I have talked in length about this game, as I believe it was one of the defining moments of the McBride era here at Utah. And while at the time no one could have imagined that would be the pinnacle of his success, it was. That's not to say the decline happened fast, it didn't, but if you chart McBride's career at Utah, the 1994 10-2 season marks the highest point and it was a gradual decline from that point on. Sure, he saw success in 1999 and 2001, but they were often sandwiched in between underperforming years.
Now when the Utes lost to the Lobos fourteen years ago, it set the tone over the next eight years that the program could never take the next step. With that loss, along with the Air Force loss a week later, the Utes' chance of a WAC championship quickly diminished. McBride would go on to win two conference titles at Utah (1995 and 1999), yet neither were outright and only 1999 was a real memorable season. But that wasn't the only thing lost on that day in Albuquerque. No, the Utes also lost a chance to really contend for a national championship. Unlikely as it may have been, a 12-0 Utes team in 1994, with wins over four ranked opponents, would have gone along way at shaping Utah football in the 1990s. It didn't happen and instead, the Utes had to settle for good, but never great. Well at least until Urban Meyer, but I won't get into that.
This time, much of the same potential is riding on a road game against the Lobos. It's a different coach, but the possibilities are the same and one also has to wonder if the eventual outcome is the same as well if the Utes lose Saturday. A good program, but one that is never really ever great.
So the Utes enter Saturday's game 8-0 and are looking to move to 9-0 for only the second time in school history. They're tenth in the BCS rankings, 9th nationally and only four wins away from the school's second BCS bowl berth. But it all won't matter if, like in 1994, they leave Albuquerque with a loss. How does that change the dynamics of Ute football under Kyle Whittingham? Well like 1994, the obvious deficiencies won't be known for a few seasons. What we do know is that when all the chips were down back then, Utah failed and once the 1994 season ended, they only saw the top-25 once again under McBride, after starting the 1996 season 7-1. This time, once again, the chips are down, how will Utah respond?

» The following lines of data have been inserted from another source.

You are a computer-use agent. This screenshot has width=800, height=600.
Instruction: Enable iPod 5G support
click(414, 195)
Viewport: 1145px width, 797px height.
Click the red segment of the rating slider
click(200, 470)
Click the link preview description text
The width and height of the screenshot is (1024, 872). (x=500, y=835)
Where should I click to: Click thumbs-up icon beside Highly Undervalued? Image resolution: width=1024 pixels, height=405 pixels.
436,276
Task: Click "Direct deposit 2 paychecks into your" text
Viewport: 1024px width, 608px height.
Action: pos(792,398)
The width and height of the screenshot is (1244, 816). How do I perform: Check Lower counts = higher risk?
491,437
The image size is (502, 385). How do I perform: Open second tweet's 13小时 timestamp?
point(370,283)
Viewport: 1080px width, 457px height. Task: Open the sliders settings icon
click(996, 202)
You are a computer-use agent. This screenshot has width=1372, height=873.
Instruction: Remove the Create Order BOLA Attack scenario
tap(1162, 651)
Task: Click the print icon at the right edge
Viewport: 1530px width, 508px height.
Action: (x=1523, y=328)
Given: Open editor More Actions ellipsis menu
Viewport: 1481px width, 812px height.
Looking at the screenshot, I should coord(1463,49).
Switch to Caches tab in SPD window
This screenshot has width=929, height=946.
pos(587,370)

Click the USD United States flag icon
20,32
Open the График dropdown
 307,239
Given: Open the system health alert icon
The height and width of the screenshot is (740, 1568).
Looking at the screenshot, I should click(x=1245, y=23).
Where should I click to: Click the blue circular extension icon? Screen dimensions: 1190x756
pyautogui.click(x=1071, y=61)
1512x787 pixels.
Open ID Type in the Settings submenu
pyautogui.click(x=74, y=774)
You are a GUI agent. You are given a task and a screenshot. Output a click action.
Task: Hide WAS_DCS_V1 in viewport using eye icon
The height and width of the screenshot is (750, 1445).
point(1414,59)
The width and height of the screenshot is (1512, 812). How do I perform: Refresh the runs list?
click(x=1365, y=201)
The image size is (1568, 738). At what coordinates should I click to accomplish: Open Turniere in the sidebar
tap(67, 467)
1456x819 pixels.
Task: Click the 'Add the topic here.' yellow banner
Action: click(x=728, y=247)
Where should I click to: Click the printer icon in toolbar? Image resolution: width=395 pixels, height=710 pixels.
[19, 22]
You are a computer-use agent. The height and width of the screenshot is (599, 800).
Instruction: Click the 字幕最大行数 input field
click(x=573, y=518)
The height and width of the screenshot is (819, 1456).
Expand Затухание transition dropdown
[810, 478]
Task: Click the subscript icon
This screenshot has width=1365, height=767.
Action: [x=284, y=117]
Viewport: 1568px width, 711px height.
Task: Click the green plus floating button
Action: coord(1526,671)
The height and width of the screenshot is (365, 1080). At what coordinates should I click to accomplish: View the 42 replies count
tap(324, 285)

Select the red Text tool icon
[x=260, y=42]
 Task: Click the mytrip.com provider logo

New Mexico is a talented opponent and they can give Utah fits, but they aren't better and the Utes should win. Clearly, though, should and will are two different words. That is what makes me nervous for Saturday and I'm sure I am not the only one. And it's because while I have far more confidence in Whittingham today than I did two seasons ago, there are still some lingering doubts. And it's not because of anything Whittingham or the Utes have done the past two seasons, rather, it's about what they haven't done.
Now what they haven't done is been put in the position like this. A road game against a team that has a history of beating Utah when they are 8-0 and ranked in the top ten. What we learned from BYU two weeks ago is that if you don't come to play with the consistency it takes to win week in and week out, someone is going to knock you off. It's not often the Lobos host a top ten team at home and their fans and players are going to be fired up for this game. It's their biggest home game of the season and any sign of weakness from the Utes could unravel their entire game plan. I mean, you've got to think there is a ton riding on this game. It's their last tough roadie and if they do leave with a victory, they're only three wins away from BCS certainty. That includes two huge home games against TCU and BYU. But it won't matter if they lose Saturday.
This is where my doubts stem from. It's not anything Whittingham has done in the past, rather with what is riding on this game, something Whittingham and these players have not faced as a team. In 2004, Urban Meyer figured out how to keep the team balanced enough to not allow those opponents gunning for the upset to draw blood early. That's what Whittingham and the Utes will have to do Saturday. If they come out and punch the Lobos in the mouth, they will win. If they allow the Lobos to hang around for the first three quarters, they very well could lose. Then it will be 1994 all over again.
Of course, similarly, Utah played the Lobos on the road four years ago and won. So for all the discussion about 1994, 2004 also proves to be a template for this year's Utes.